Category Archives: xml

Insecure Cat

Do you see the cat?

Balisage 2009 trip report

Balisage (once Extreme markup) seems to be the Summer conference of choice for schema architects, developers, visionaries and markup philosophers: in short, those laboring on the underpinnings of XML and related technologies. Conference literature calls us “markup geeks.” Mere users of these technologies might find this conference heavy sledding (it is quite technical), and marketers should be aware that this is not a trade show: there are few opportunities for promoting goods and services. However, idea-pushers will find a welcoming audience at Balisage.

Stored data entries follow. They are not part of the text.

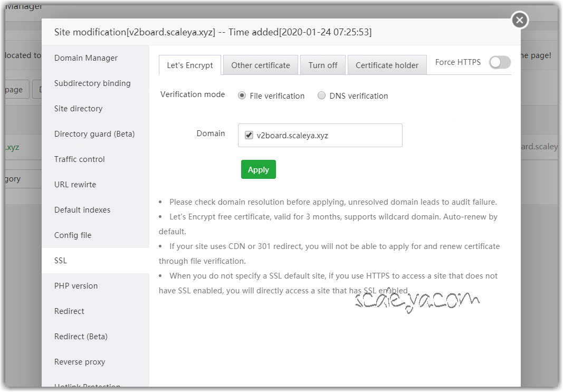Click the green Apply button
The image size is (563, 392).
point(258,170)
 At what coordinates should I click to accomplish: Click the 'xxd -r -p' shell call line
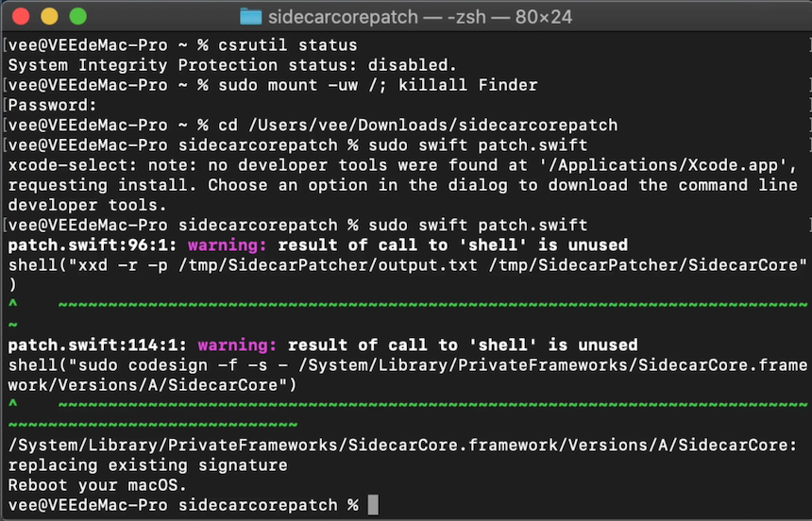tap(408, 265)
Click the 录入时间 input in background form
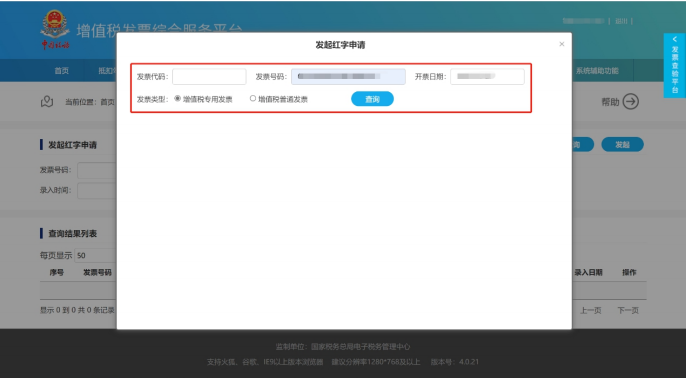686x378 pixels. coord(97,190)
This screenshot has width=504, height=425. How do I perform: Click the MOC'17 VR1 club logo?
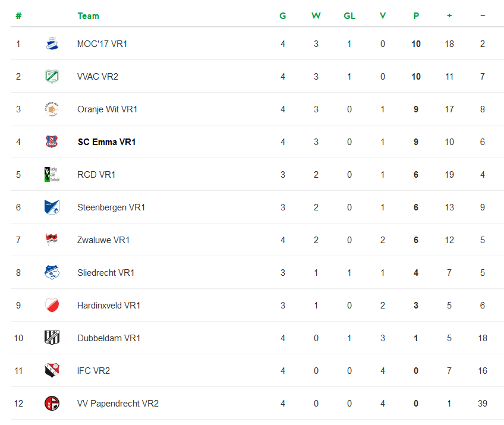(x=52, y=44)
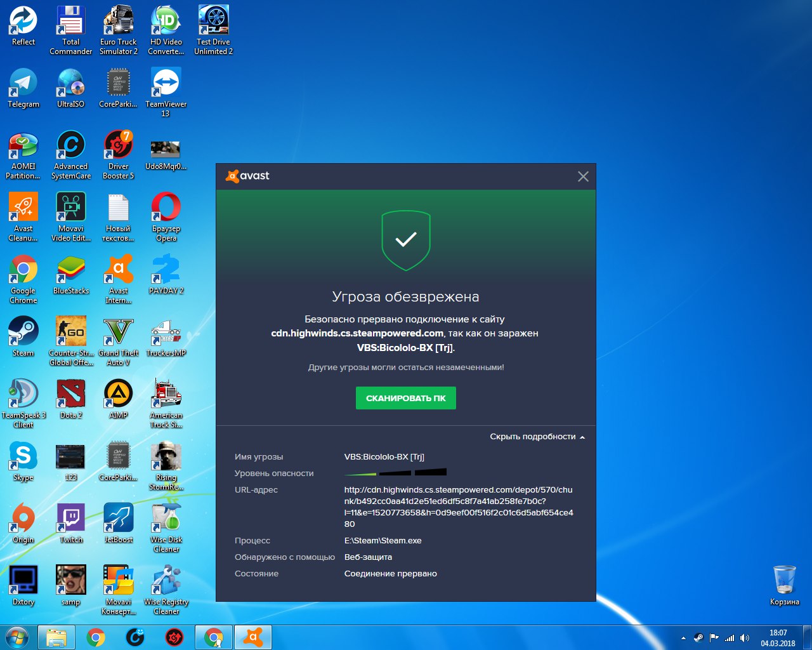812x650 pixels.
Task: Show hidden system tray icons
Action: point(683,638)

This year, I attended Balisage for the first time, and I found it a highly rewarding experience. I came away full of ideas for new ways to work, new tools to use, and new directions in which to push our XML-based publishing practice. In addition I made a passel of new friends: The community that has grown up around this conference is very welcoming, and surprisingly so, given how close-knit it seems to be. The conference is well-organized and run by folks from Mulberry Technologies and friends, with a wide array of reviewers vetting papers and presentations. My one complaint is that I was unable to remain for the full schedule and missed some very exciting-looking presentations on Thursday and Friday.

Disclaimer: I was unable to see every talk, so this report represents merely some highlights, as I saw them. This report is biased and unfair, but honest and without the intention of brutality.

Day 1

On Monday, Michael Kay of Saxonica chaired the Symposium on Processing XML Efficiently, a separate but related series of presentations that shared the same logistical backbone with the main Balisage conference.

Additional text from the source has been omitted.